As part of the agreement, friendly nations will also contribute external funding totaling $2 billion from Saudi Arabia and $1 billion from the United Arab Emirates (UAE).
Ishaq Dar, the finance minister, expressed optimism that the IMF would sign the agreement as soon as it was made aware of the commitments made by the two nations.
Before it expires in June, the IMF programme, which is essential for Pakistan to meet its external payment obligations, will distribute a further tranche of $1.4 billion.
The cash-strapped nation will also be able to access additional bilateral and multilateral financings thanks to this funding.
However, since late January, both parties have been engaged in difficult negotiations to come to an understanding on a number of conditions.
The IMF required Pakistan to take steps including ending subsidies in the power, export, and farming sectors, raising energy and fuel prices, and enacting a long-term power surcharge, among other things.
Pakistan has already taken actions like raising its key policy rate to an all-time high of 21%, switching to a market-based exchange rate, securing external financing, and collecting more than Rs170 billion ($613 million) in new taxes.
The nation experienced its highest inflation ever as a result of these policies, which increased in March to over 35% YoY.

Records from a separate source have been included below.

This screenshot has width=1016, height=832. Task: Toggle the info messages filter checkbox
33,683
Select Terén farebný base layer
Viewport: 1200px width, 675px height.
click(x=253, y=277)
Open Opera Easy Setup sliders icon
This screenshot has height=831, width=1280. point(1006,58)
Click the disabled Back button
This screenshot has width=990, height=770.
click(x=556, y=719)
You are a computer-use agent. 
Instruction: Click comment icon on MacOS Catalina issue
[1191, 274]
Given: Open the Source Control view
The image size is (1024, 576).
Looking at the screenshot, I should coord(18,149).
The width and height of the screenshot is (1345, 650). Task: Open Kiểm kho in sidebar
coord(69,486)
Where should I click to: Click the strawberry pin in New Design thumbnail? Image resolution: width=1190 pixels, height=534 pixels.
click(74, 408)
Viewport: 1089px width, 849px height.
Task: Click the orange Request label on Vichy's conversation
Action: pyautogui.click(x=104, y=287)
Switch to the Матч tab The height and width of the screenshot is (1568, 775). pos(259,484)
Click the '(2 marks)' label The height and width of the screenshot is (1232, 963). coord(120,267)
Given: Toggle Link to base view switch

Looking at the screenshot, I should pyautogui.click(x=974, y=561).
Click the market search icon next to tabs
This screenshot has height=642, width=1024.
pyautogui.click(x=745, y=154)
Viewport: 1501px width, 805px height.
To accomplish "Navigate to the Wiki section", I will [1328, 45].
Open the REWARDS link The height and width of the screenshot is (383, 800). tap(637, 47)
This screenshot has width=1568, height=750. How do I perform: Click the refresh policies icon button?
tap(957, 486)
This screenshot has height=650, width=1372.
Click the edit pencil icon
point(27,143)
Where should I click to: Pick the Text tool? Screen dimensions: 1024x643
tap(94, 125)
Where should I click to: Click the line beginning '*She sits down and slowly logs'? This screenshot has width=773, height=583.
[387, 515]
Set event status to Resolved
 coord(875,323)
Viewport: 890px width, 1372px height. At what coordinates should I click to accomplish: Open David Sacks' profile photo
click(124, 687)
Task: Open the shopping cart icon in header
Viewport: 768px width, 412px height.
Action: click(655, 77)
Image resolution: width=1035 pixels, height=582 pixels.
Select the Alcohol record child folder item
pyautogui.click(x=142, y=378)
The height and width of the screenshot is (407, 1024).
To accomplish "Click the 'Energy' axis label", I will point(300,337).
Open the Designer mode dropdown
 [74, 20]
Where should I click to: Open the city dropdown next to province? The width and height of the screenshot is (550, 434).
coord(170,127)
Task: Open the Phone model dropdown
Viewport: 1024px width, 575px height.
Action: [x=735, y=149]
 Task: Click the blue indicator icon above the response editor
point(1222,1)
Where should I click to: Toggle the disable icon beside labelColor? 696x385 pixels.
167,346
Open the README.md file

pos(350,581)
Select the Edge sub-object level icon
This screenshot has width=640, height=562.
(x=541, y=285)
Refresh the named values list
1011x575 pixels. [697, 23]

After the IMF funding stalled in November over problems with fiscal policy changes, the nation’s foreign exchange reserves shrank to barely cover a month of imports. For Pakistan, it is crucial that the $6.5 billion bailout package that was agreed upon in 2019 resume.
According to Interior Minister Rana Sanaullah, the formal agreement with the IMF will be signed the following week, subject to the lender’s final approval. Speaking to a crowd in Faisalabad, he promised the people that they would receive relief once the agreement was signed.
Pakistan’s financial woes have recently received some relief thanks to neighbouring China, which recently refinanced another $1.3 billion and rolled over $2 billion.
To stabilise its economy and keep its external payment obligations from defaulting, the nation will need ongoing assistance from abroad.